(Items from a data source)

- - - - -

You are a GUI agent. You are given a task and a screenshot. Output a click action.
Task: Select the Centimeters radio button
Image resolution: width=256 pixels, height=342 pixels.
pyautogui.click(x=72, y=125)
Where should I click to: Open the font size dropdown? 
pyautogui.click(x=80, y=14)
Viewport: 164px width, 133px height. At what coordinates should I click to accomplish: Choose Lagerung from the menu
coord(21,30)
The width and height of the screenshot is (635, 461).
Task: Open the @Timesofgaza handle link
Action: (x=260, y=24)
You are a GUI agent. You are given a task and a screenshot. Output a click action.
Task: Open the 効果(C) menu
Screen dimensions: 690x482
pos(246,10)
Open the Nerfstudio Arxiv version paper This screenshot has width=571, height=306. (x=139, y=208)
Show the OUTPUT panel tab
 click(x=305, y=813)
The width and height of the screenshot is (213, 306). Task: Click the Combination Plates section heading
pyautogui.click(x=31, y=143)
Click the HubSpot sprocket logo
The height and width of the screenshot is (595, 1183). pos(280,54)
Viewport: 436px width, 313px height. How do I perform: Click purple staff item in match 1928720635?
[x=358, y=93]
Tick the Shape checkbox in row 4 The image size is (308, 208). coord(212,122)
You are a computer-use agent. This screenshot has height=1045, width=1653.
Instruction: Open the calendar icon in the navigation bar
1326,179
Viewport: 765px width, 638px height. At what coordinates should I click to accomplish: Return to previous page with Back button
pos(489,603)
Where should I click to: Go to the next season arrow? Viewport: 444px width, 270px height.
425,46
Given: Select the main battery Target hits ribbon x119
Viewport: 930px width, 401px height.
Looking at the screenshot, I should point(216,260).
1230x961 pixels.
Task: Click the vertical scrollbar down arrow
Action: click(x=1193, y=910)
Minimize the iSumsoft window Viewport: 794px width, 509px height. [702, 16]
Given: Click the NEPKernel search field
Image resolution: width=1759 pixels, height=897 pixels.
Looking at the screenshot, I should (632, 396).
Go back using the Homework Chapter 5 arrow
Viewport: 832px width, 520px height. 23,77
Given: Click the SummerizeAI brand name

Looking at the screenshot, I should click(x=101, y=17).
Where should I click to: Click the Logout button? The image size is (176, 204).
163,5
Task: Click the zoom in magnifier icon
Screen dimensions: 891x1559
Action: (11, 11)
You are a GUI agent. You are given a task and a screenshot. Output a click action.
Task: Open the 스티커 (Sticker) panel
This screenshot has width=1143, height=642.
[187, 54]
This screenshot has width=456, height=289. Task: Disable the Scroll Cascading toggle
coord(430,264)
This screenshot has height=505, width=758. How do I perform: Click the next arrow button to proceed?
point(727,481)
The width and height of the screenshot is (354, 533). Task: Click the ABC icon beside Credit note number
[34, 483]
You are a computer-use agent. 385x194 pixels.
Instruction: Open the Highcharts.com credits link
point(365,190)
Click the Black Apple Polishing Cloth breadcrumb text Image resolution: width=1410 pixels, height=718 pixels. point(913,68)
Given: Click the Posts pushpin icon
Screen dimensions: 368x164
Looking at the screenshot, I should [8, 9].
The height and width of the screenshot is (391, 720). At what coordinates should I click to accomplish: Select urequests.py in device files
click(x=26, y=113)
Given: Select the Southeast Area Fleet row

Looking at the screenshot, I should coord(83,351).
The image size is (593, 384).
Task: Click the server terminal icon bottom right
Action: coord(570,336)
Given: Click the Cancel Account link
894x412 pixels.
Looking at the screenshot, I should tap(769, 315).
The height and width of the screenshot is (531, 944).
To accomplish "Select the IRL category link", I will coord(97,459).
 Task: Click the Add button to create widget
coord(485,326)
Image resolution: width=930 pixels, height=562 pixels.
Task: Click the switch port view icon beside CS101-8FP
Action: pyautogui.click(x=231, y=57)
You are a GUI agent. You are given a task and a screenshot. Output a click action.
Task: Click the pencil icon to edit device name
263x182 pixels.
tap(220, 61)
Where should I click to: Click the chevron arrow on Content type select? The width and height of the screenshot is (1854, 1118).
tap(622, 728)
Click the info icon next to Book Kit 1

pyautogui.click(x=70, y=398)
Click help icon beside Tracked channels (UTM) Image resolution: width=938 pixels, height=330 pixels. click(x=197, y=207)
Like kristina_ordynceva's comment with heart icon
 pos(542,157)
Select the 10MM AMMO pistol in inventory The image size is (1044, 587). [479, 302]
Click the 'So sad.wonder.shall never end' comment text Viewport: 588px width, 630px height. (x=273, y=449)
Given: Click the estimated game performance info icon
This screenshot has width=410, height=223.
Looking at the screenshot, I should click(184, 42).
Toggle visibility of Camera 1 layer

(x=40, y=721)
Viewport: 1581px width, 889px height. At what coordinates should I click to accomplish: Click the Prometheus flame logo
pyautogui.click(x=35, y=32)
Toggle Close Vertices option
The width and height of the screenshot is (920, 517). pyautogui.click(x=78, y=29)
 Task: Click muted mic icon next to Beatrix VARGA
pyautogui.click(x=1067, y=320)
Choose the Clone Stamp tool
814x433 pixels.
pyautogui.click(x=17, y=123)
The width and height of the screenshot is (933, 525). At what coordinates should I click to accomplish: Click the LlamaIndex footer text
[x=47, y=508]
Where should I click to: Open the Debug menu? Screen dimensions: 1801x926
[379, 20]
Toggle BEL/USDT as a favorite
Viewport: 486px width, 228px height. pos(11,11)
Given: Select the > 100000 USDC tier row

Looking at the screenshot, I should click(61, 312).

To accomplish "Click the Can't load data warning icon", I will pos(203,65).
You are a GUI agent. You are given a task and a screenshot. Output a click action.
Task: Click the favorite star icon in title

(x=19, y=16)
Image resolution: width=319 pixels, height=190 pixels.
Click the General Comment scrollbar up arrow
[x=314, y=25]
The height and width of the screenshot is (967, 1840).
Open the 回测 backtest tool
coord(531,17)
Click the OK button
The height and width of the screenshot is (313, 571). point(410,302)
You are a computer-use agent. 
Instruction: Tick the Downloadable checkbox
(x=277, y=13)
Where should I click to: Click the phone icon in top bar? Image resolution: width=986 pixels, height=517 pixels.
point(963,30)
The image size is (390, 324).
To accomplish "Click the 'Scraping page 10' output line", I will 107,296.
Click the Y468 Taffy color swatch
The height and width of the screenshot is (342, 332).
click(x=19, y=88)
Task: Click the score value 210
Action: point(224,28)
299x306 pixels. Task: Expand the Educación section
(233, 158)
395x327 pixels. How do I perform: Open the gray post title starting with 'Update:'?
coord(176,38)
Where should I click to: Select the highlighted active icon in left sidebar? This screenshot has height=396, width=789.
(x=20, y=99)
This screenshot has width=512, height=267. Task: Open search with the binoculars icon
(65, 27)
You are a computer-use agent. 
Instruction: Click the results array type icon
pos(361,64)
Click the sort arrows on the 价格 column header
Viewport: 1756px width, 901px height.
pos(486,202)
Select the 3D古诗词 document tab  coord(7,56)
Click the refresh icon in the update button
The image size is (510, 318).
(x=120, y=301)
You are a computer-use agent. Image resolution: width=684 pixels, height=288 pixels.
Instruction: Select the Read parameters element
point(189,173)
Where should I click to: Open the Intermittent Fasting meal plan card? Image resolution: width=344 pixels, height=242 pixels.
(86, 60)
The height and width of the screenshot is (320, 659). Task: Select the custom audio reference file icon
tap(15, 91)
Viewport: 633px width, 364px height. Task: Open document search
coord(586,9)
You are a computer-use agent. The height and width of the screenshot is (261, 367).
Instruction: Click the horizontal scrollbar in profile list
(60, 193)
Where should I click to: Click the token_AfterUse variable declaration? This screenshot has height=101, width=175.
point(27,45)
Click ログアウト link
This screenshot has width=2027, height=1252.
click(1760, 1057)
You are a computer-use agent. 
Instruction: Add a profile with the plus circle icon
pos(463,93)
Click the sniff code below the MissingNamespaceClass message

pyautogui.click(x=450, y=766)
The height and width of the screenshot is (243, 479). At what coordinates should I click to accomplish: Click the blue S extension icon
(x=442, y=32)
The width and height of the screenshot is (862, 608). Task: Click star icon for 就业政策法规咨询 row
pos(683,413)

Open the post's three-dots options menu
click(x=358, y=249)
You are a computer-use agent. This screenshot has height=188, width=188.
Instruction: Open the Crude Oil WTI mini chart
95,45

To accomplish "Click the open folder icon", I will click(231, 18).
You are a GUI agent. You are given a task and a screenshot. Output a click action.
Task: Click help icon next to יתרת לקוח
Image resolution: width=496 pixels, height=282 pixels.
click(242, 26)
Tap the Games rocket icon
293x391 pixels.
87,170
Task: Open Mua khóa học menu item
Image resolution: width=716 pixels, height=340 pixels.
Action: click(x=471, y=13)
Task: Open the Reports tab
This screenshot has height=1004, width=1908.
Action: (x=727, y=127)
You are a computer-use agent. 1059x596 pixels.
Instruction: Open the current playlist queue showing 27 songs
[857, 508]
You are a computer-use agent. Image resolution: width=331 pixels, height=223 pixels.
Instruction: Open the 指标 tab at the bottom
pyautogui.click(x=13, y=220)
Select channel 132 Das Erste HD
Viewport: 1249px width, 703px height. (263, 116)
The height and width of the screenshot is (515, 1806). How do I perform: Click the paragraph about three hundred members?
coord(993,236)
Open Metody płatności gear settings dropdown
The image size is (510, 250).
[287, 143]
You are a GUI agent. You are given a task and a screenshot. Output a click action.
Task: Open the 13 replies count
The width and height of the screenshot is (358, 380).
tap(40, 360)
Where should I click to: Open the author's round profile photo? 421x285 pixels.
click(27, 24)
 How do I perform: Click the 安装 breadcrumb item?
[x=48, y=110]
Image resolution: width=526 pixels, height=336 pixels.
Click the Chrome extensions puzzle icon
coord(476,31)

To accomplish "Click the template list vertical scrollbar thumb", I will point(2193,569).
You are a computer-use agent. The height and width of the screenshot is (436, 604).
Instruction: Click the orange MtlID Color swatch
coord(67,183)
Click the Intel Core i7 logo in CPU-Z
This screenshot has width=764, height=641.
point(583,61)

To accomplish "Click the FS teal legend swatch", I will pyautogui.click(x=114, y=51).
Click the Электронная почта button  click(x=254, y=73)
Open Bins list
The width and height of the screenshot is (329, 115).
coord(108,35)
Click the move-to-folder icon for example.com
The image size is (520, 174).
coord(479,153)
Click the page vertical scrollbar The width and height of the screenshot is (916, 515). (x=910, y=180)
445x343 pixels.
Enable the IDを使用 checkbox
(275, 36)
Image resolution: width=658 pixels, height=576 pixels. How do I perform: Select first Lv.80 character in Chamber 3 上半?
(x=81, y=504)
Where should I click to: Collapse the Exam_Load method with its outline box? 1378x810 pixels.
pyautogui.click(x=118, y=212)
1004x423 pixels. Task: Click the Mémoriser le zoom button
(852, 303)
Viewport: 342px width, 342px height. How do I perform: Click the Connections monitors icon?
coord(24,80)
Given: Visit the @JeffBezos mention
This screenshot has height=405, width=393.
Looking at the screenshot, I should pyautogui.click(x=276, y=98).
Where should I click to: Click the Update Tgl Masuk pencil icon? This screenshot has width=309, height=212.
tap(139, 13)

- - - - -

Rewrite the records starting at the line containing "Click the 'So" and ending at the line containing "(x=40, y=721)", changing "Viewport" to "Screen size" and leaving everything else unchanged.

Click the 'So sad.wonder.shall never end' comment text Screen size: 588px width, 630px height. (x=273, y=449)
Given: Click the estimated game performance info icon
This screenshot has width=410, height=223.
Looking at the screenshot, I should click(184, 42).
Toggle visibility of Camera 1 layer

(x=40, y=721)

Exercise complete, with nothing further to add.